■ **Required work**: Starting at the line that has "For every named" and stopping after the line that has "第一章 緒論 (68, 122)", can you give those lines again with "screenshot" switched to "capture" and everything else unchanged?

■ **Record set**:
───

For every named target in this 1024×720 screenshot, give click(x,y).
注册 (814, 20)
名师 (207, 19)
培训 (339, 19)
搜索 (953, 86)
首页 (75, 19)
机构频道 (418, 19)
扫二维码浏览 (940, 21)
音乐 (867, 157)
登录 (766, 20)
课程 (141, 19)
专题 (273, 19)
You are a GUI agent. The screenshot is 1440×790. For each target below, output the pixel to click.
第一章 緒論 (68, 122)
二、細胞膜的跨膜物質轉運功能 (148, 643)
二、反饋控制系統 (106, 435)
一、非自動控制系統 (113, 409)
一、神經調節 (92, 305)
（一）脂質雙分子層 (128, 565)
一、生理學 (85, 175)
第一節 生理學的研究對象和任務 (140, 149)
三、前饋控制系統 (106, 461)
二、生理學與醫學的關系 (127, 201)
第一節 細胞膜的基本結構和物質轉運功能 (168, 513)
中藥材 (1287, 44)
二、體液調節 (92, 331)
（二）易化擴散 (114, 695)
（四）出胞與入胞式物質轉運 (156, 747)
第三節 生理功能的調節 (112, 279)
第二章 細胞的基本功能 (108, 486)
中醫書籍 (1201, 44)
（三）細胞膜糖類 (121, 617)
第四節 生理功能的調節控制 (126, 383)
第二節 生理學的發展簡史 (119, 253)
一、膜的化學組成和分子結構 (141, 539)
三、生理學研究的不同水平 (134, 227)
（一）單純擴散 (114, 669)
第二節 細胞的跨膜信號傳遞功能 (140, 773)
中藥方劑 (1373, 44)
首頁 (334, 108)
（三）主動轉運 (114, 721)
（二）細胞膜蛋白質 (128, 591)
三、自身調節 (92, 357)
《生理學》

───

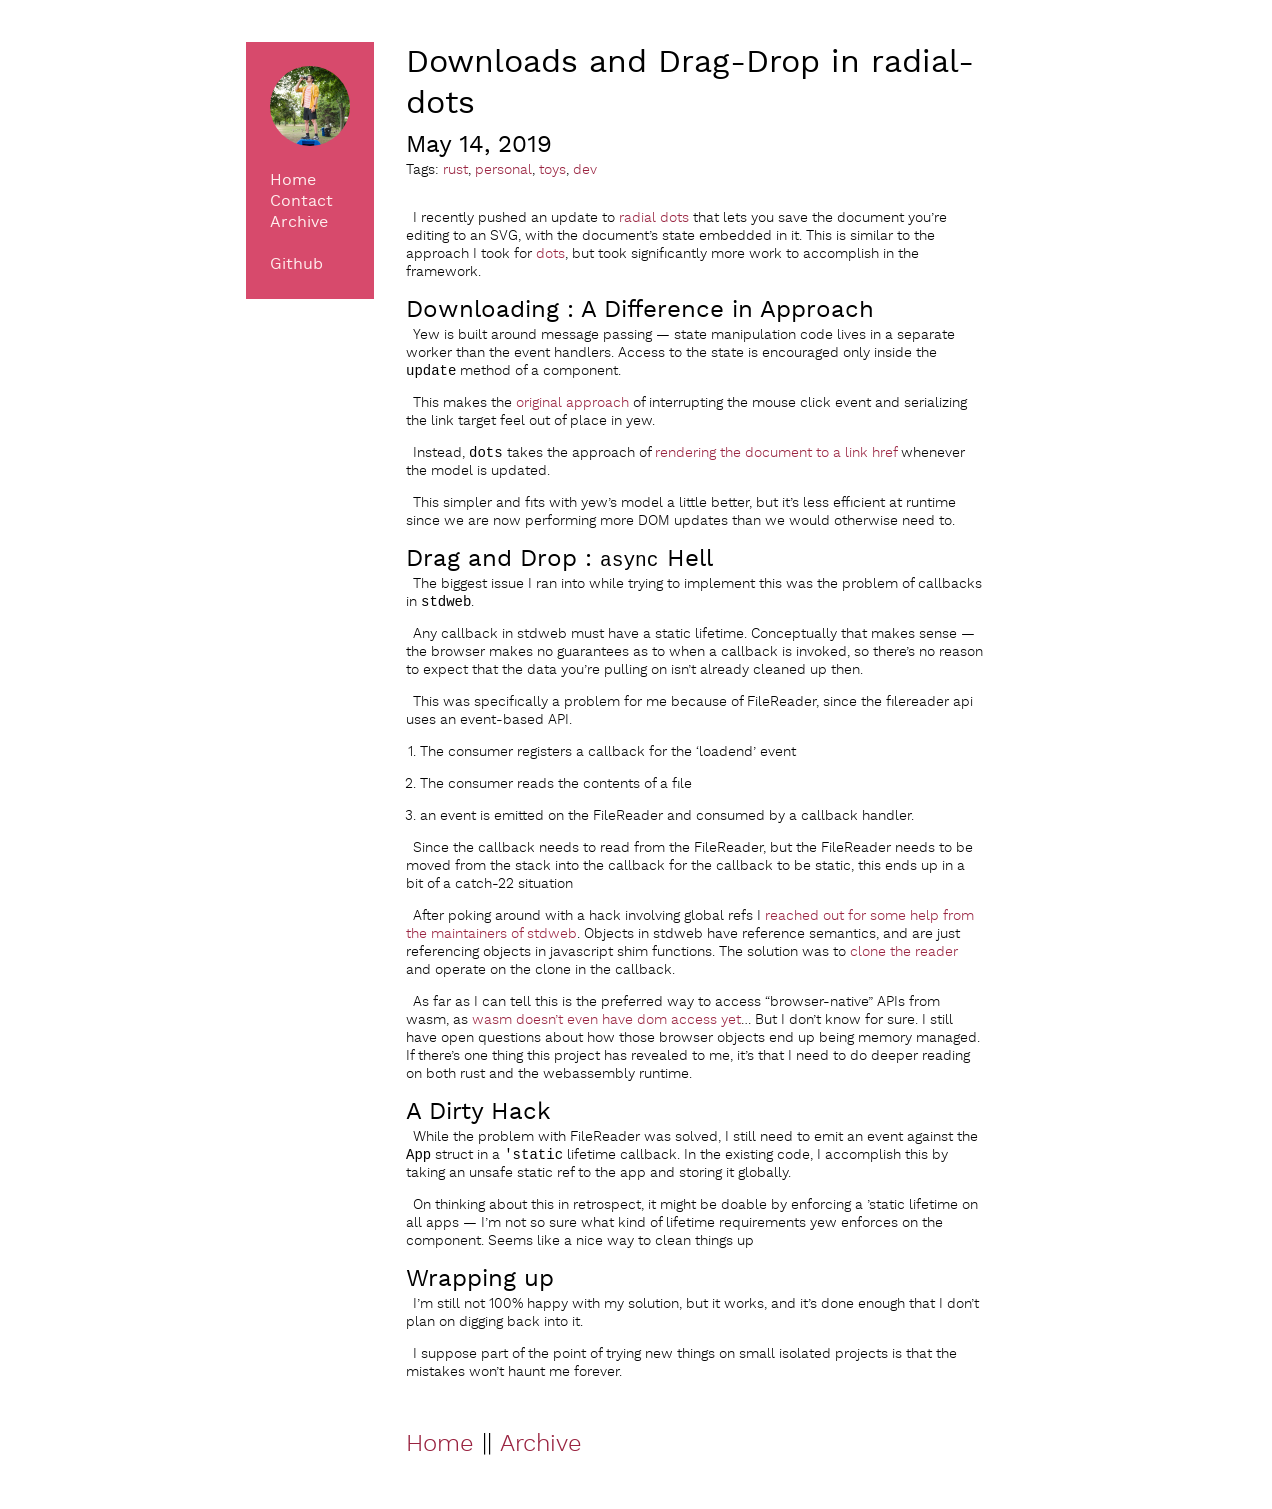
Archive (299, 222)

───

■ **Correct response**:
For every named target in this 1024×720 capture, give click(x,y).
注册 (814, 20)
名师 (207, 19)
培训 (339, 19)
搜索 (953, 86)
首页 (75, 19)
机构频道 (418, 19)
扫二维码浏览 (940, 21)
音乐 (867, 157)
登录 (766, 20)
课程 (141, 19)
专题 (273, 19)
You are a GUI agent. The capture is 1440×790. For each target below, output the pixel to click.
第一章 緒論 (68, 122)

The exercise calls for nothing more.